Puncak Awan Suci kini menjadi medan perang yang mengerikan. Api berkobar di beberapa sudut sekte, asap hitam menyelimuti langit yang telah merah darah, dan suara benturan senjata serta teriakan pertempuran menggema di antara tebing-tebing Pegunungan Seribu Awan. Tujuh Pedang Awan Suci bertarung dengan seluruh jiwa mereka melawan ratusan murid Sekte Naga Darah, tapi kekuatan Mo Tian, Pemimpin Sekte Naga Darah, terlalu mengerikan untuk dihadapi sendirian.

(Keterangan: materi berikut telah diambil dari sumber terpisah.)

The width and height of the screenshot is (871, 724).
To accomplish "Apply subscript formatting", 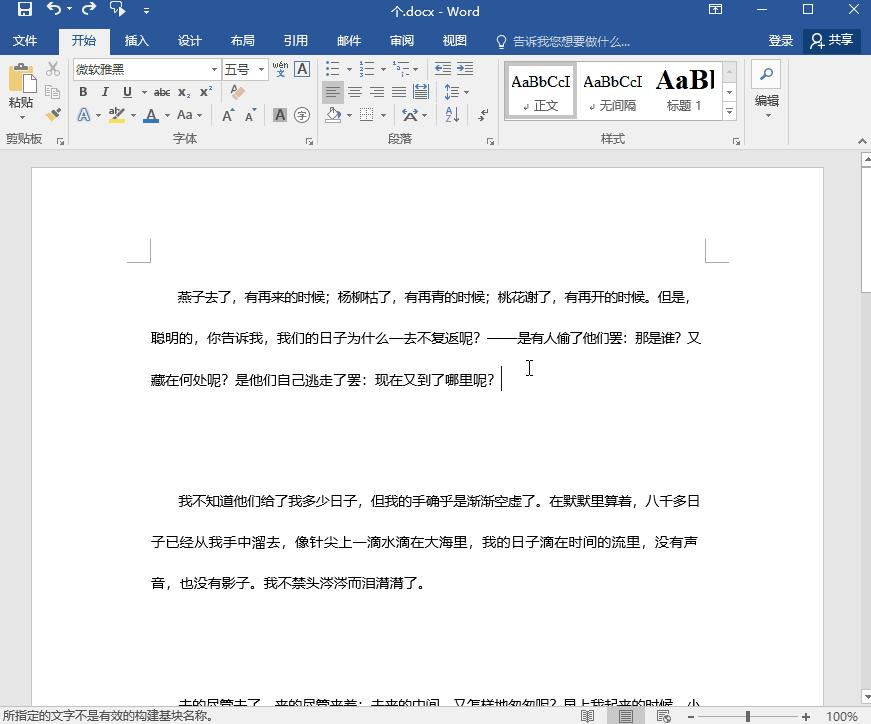I will (x=183, y=91).
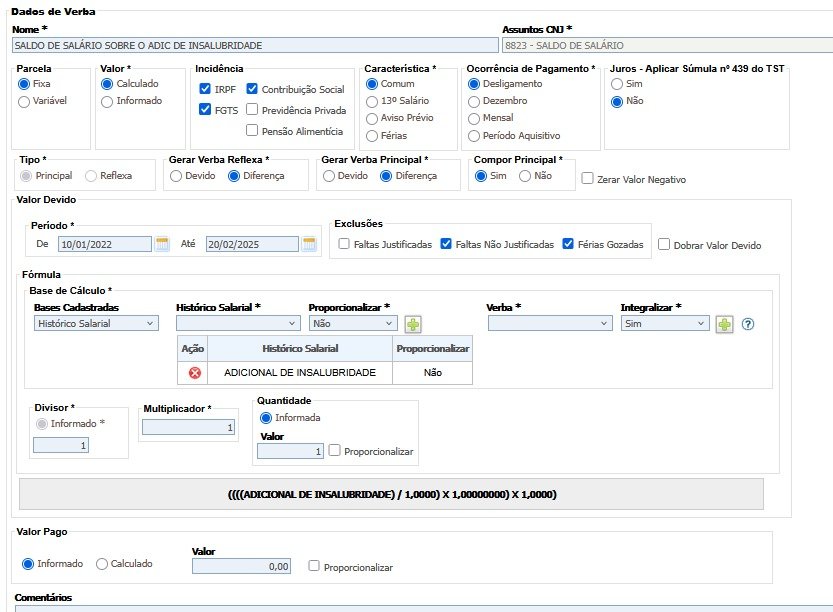Choose 13º Salário as Característica

point(372,101)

Li Qing, Kakak Sulung, berdiri di depan Mo Tian, pedang peraknya bergetar akibat benturan dengan pedang merah darah milik musuhnya. Darah mengalir dari luka di lengannya, tapi matanya tetap penuh tekad. "Kau tak akan menyentuh adikku, Mo Tian!" teriaknya, lalu melancarkan teknik terkuatnya, Tebasan Awan Penghancur. Gelombang energi perak melesat ke arah Mo Tian, mengoyak udara dengan suara menderu.
Namun, Mo Tian hanya tersenyum dingin. Dengan gerakan tangan yang cepat, ia mengayunkan pedangnya, menciptakan gelombang energi merah yang menghancurkan serangan Li Qing seolah itu hanya angin sepoi-sepoi. "Kau kuat, Li Qing, tapi kau tak cukup untuk menghentikan langkahku menuju keabadian!" bentak Mo Tian, lalu melompat ke depan, pedangnya mengarah ke dada Li Qing.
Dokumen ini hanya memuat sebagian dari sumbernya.